__Data for processing__

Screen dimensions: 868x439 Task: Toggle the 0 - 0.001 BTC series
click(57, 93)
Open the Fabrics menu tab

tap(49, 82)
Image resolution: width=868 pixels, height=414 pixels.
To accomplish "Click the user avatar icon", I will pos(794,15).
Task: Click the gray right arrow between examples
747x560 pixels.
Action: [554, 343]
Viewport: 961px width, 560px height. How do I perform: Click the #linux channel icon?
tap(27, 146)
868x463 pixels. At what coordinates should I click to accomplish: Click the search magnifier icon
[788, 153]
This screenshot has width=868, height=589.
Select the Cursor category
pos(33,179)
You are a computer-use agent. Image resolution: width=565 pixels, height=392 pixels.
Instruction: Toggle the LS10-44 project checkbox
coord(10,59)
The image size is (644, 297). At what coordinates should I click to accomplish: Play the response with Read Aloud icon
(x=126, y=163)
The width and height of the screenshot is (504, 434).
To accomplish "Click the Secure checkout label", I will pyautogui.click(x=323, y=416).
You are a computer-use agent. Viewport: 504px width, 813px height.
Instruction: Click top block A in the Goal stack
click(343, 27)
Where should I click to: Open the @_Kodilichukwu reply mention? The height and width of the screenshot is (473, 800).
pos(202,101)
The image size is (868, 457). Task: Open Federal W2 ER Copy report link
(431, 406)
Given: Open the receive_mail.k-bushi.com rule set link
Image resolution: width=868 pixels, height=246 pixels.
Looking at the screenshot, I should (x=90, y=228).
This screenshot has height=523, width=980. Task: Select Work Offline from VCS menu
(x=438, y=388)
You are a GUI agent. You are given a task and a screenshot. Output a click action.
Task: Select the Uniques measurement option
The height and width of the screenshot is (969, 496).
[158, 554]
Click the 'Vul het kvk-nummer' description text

__The problem__
What's wanted here is every record, retyped exactly as shown above.

__The answer__
Screen dimensions: 868x439 Task: Toggle the 0 - 0.001 BTC series
click(57, 93)
Open the Fabrics menu tab

tap(49, 82)
Image resolution: width=868 pixels, height=414 pixels.
To accomplish "Click the user avatar icon", I will pos(794,15).
Task: Click the gray right arrow between examples
747x560 pixels.
Action: [554, 343]
Viewport: 961px width, 560px height. How do I perform: Click the #linux channel icon?
tap(27, 146)
868x463 pixels. At what coordinates should I click to accomplish: Click the search magnifier icon
[788, 153]
This screenshot has width=868, height=589.
Select the Cursor category
pos(33,179)
You are a computer-use agent. Image resolution: width=565 pixels, height=392 pixels.
Instruction: Toggle the LS10-44 project checkbox
coord(10,59)
The image size is (644, 297). At what coordinates should I click to accomplish: Play the response with Read Aloud icon
(x=126, y=163)
The width and height of the screenshot is (504, 434).
To accomplish "Click the Secure checkout label", I will pyautogui.click(x=323, y=416).
You are a computer-use agent. Viewport: 504px width, 813px height.
Instruction: Click top block A in the Goal stack
click(343, 27)
Where should I click to: Open the @_Kodilichukwu reply mention? The height and width of the screenshot is (473, 800).
pos(202,101)
The image size is (868, 457). Task: Open Federal W2 ER Copy report link
(431, 406)
Given: Open the receive_mail.k-bushi.com rule set link
Image resolution: width=868 pixels, height=246 pixels.
Looking at the screenshot, I should (x=90, y=228).
This screenshot has height=523, width=980. Task: Select Work Offline from VCS menu
(x=438, y=388)
You are a GUI agent. You are given a task and a screenshot. Output a click action.
Task: Select the Uniques measurement option
The height and width of the screenshot is (969, 496).
[158, 554]
Click the 'Vul het kvk-nummer' description text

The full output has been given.